Pre-workout supplements have exploded onto the market in recent years and many now tend to live by them, they cannot train without. So, will consuming a pre-workout that will help endurance in the gym, increase intensity and help with muscle tearing pumps help on the rugby field?

The short answer is no, and this is why. Many pre-workouts on the market are stimulant based, which means the ingredients in them will effect the central nervous system (CNS) which in turn makes you jittery but also give you a boost of energy and help mental alertness.

Boost of energy and mental alertness, surely that is good?
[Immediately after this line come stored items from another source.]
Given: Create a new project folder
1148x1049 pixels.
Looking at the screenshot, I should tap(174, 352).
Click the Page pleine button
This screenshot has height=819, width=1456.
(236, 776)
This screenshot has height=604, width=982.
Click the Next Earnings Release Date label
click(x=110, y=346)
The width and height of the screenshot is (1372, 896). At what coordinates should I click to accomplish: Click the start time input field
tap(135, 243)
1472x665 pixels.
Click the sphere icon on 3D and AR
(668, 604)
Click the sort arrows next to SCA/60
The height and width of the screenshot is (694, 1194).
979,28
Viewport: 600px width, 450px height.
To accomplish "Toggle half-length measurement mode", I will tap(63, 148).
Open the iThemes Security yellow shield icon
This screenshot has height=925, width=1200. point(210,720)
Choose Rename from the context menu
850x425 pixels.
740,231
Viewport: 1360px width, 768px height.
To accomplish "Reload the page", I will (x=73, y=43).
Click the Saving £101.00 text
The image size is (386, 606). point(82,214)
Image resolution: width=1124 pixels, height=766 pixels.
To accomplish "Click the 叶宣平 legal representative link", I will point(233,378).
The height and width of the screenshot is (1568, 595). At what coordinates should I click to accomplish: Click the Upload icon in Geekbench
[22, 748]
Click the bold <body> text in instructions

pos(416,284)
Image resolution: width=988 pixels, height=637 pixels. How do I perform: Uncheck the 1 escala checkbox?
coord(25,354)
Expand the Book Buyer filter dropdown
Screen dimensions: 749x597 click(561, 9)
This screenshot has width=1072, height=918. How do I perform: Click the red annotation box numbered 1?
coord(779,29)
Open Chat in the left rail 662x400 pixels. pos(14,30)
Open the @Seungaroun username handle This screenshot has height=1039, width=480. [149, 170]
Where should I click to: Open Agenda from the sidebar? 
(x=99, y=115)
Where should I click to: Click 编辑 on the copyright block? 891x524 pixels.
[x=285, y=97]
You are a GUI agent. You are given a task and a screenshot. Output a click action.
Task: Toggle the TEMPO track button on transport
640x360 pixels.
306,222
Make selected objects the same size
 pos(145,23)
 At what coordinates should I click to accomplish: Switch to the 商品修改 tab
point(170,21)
Yes, it is beneficial in the weight room but a rugby game/football game/ tennis game etc are very very different.

Stimulant-based pre-workouts increase heart rate ( do not want before a match ), cause lightheadedness and nausea in people who try high-intensity cardio after taking the stimulant and also cause crashes in people, which means you will literally want to fall asleep after the effects ware off.

What can you take instead?

So, what can you take pre-match to help with endurance and mental alertness etc? There is many supplements out there that are very beneficial. First of all is the popular creatine, the cells must be saturated first of all for creatine to have an effect so be sure to load creatine for a week or so to have its full benefits. Creatine Article. Creatine will help ATP production which is needed in rugby matches for them short bursts of power in the ruck area, scrummaging, ball carrying and big hits.

Another beneficial ingredient is beta-alanine. Beta Alanine Article. Beta-Alanine has been proven to help increase endurance in the 7-15 rep range and also in sprinting. Basically, beta alanine helps with the longer bursts of energy needed which is very ideal in rugby. Again, Beta Alanine must be used a week or two before seeing its full benefits.

BCAAs are also very important to note. BCAAs have been proven to delay fatigue ( GREAT! ), help with recovery and help with mental alertness. This is a dream for a rugby player! Supplementing with BCAAs before/during/after games can help increase performance, help recovery and also help lean muscle gains! This is a must so far along with creatine and beta alanine. An article written by Dr. Layne Norton explains everything about the positive effects of BCAAs. Click Here To Read

Citrulline malate on several occasions has been proven to help fight fatigue, help lean mass gains and also been proven to have some cardiac benefits. Many supplements such as BCAAs etc include citrulline malate, it is another must to be added into our pre-match list.